[Dataset entries]

◆ ◆ ◆ ◆ ◆

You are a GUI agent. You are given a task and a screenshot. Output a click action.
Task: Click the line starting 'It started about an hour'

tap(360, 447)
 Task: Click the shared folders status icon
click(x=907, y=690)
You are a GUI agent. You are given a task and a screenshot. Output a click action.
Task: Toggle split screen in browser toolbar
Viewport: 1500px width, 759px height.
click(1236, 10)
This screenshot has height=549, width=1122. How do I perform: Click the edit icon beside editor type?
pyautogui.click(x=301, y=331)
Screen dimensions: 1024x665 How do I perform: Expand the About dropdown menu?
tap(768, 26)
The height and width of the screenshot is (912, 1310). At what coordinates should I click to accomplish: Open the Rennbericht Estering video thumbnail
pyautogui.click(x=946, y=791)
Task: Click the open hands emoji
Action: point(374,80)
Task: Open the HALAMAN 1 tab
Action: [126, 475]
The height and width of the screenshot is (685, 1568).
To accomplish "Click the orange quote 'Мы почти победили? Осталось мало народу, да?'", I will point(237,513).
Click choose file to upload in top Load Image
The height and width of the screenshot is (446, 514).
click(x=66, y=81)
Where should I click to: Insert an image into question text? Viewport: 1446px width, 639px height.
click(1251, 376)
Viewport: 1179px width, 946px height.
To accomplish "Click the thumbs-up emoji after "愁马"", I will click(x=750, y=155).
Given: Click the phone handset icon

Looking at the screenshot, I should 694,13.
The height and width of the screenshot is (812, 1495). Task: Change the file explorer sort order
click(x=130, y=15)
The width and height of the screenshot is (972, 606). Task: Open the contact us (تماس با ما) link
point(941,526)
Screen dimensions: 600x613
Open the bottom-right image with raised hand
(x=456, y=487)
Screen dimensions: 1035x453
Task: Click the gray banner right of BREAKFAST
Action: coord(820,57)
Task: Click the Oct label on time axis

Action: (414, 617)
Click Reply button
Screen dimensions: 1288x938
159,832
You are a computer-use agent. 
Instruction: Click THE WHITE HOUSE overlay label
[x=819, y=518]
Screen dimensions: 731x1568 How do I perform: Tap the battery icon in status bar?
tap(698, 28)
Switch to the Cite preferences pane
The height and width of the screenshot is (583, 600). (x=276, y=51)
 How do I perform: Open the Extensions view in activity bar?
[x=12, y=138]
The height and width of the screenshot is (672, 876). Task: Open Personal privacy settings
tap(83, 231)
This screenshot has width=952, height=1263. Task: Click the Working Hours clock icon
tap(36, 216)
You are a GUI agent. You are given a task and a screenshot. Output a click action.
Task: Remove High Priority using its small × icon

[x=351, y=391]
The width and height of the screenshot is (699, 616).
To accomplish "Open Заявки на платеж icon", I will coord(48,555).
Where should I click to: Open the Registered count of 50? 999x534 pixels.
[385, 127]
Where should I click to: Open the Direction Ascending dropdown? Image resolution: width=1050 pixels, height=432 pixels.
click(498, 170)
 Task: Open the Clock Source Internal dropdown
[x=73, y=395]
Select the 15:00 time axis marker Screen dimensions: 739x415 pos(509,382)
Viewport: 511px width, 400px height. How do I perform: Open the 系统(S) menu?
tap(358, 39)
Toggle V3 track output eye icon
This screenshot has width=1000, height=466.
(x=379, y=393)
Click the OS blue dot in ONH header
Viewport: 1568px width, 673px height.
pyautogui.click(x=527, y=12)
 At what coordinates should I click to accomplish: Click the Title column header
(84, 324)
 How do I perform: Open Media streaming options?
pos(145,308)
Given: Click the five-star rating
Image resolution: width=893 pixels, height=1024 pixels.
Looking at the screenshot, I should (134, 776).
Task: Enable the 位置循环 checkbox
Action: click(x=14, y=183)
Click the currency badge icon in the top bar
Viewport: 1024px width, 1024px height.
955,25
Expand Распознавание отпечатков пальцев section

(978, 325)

◆ ◆ ◆ ◆ ◆

EXERCISE:
Starting at the first line of the entries above, please extract each line up to and including the line with "Screen dimensions: 600x613", unchanged, and add nothing.

TASK RESULT:
You are a GUI agent. You are given a task and a screenshot. Output a click action.
Task: Click the line starting 'It started about an hour'

tap(360, 447)
 Task: Click the shared folders status icon
click(x=907, y=690)
You are a GUI agent. You are given a task and a screenshot. Output a click action.
Task: Toggle split screen in browser toolbar
Viewport: 1500px width, 759px height.
click(1236, 10)
This screenshot has height=549, width=1122. How do I perform: Click the edit icon beside editor type?
pyautogui.click(x=301, y=331)
Screen dimensions: 1024x665 How do I perform: Expand the About dropdown menu?
tap(768, 26)
The height and width of the screenshot is (912, 1310). At what coordinates should I click to accomplish: Open the Rennbericht Estering video thumbnail
pyautogui.click(x=946, y=791)
Task: Click the open hands emoji
Action: point(374,80)
Task: Open the HALAMAN 1 tab
Action: [126, 475]
The height and width of the screenshot is (685, 1568).
To accomplish "Click the orange quote 'Мы почти победили? Осталось мало народу, да?'", I will point(237,513).
Click choose file to upload in top Load Image
The height and width of the screenshot is (446, 514).
click(x=66, y=81)
Where should I click to: Insert an image into question text? Viewport: 1446px width, 639px height.
click(1251, 376)
Viewport: 1179px width, 946px height.
To accomplish "Click the thumbs-up emoji after "愁马"", I will click(x=750, y=155).
Given: Click the phone handset icon

Looking at the screenshot, I should 694,13.
The height and width of the screenshot is (812, 1495). Task: Change the file explorer sort order
click(x=130, y=15)
The width and height of the screenshot is (972, 606). Task: Open the contact us (تماس با ما) link
point(941,526)
Screen dimensions: 600x613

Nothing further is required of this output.